Lapar Mata dan Lapar hidung Menghambat Langsing
Selain lapar mata, kita juga mengalami apa yang disebut dengan lapar hidung dan lapar sensasi mulut. Aroma kue hangat yang baru keluar dari panggangan akan membuat kita membayangkannya meleleh di mulut.
Ketika pikiran teralihkan, hubungan kita dengan tubuh menjadi terputus. Artinya, aroma menjadi sedemikian menarik sehingga kita lupa untuk memastikan apakah kita benar-benar lapar atau tidak.
Sebetulnya lapar mata hanya butuh dipuaskan dengan keindahan. Baik warna, bentuk, maupun tampilannya. Sedangkan lapar hidung cukup dipuaskan dengan aroma yang membuat perasaan kita lebih nyaman dan damai. Tidak perlu dengan memakannya.
Salah satu contoh lain tentang lapar hidung: Yang tadinya tidak lapar, begitu melewati restoran ayam goreng cepat saji tiba-tiba menjadi ingin makan.
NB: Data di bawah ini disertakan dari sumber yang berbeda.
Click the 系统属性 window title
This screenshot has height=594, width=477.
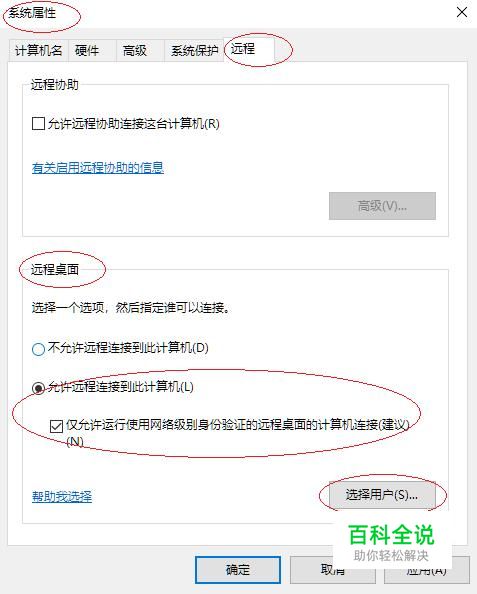pyautogui.click(x=32, y=13)
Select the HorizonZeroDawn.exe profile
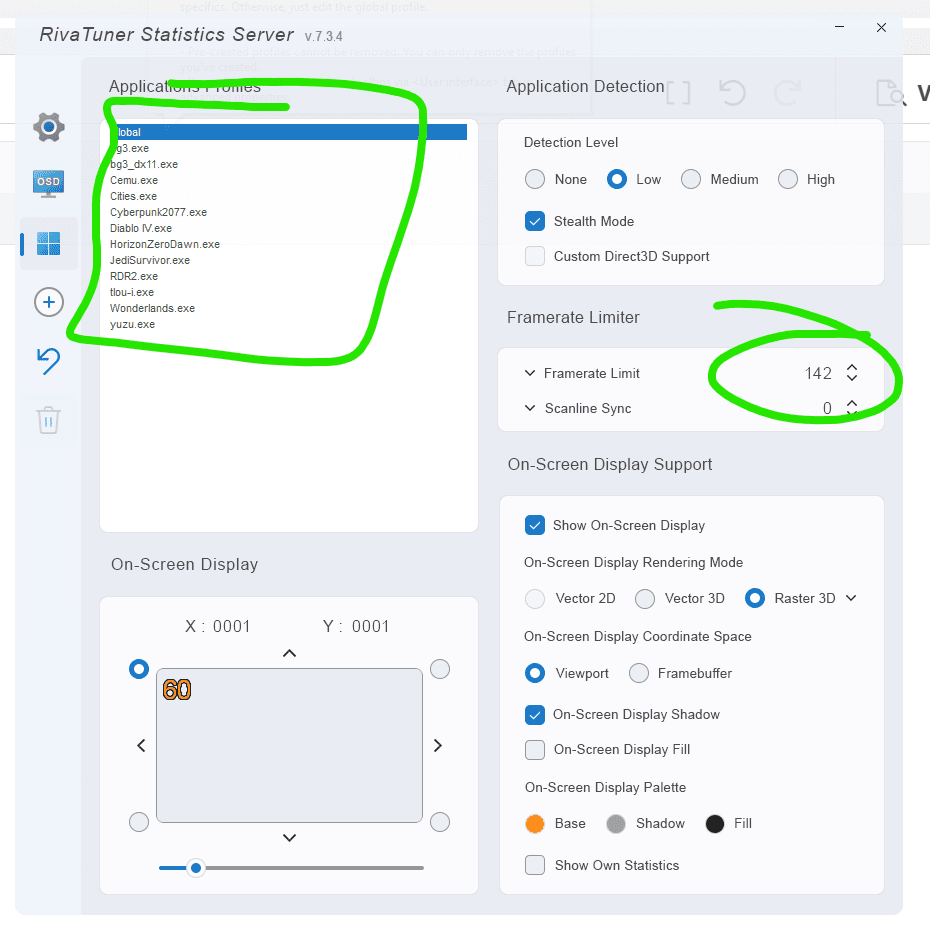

Atau, walau sebetulnya perut sudah penuh, tiba-tiba memesan brownies ice cream cake habya karena aroma pesanan kue dari meja sebelah begitu menggoda.
Ada hal yang menarik ketika kita sedang flu. Penciuman kita tersumbat sehingga tidak dapat menikmati aroma makanan. Ketika hal itu terjadi, biasanya seseorang tidak dapat menikmati makanan dengan nyaman.
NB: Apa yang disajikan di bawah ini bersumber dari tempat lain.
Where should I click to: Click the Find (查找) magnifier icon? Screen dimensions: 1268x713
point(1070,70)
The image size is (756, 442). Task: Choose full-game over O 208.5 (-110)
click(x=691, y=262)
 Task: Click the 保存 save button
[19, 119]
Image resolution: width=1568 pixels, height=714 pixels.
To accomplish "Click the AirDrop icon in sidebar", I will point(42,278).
Jelas sekali bahwasanya pengaruh ‘aroma’ sangat erat kaitannya dengan nafsu makan.
Namun positifnya, begitu sensori penciuman hilang maka seseorang justru akan makan sebanyak yang diperlukan oleh tubuh saja. Dan akhirnya, sensori di lidah pun akan berfungsi dengan optimal.
Seseorang akan lebih memperhatikan ada berapa rasa didalam makanannya seperti manis, asin, asam, pedas atau pahit. Dan akhirnya tekstur makanan pun akan lebih diperhatikan. Padat, halus, kasar dan sebagainya.
Kita hidup dipenuhi oleh hasrat atas makanan. Itulah yang membantu kita untuk hidup. Kalau kita tidak memiliki hasrat untuk makan, kita akan mati. Dan hasrat ini meliputi variasi jenis makanan dan tekstur.
Brian Wansink, Ph.D, seorang profesor dan Direktur Cornell Food & Brand Lab bilang, diet terbaik adalah yang membuat kita merasa tidak sedang menjalaninya dan tidak merasa bersalah karenanya.
Rasa lapar karena alasan emosional biasanya juga bukan karena membutuhkan makan. Saat kita bosan atau sedang kecewa, kita melarikannya dengan makan atau ngemil. Kebiasaan makan seperti ini sudah terbentuk selama puluhan tahun.
Di Amerika Serikat, negara dengan tingkat obesitas penduduknya yang tinggi, pernah diadakan survei. Mereka bertanya pada pengunjung restoran All You Can Eat yang menyediakan makan sesukanya untuk sup dan salad.
Para pengunjung yang sedang menikmati makanan ditanya kapan akan berhenti memakan salad dan sup mereka. Sebagian besar berkata saat makanan di mangkok mereka sudah habis. Hanya sedikit yang bilang mereka akan berhenti bila sudah merasa tidak lagi lapar.
Maka, perhatikanlah kapasitas lambung, sensasi indera itu penting. Tapi jangan sampai terkelabui. Tanyakan pada lambung apakah ia sudah cukup atau masih ada ruang yang tersisa. Dengan begitu tubuh akan terasa lebih bersahabat dan berat badan akan terkontrol.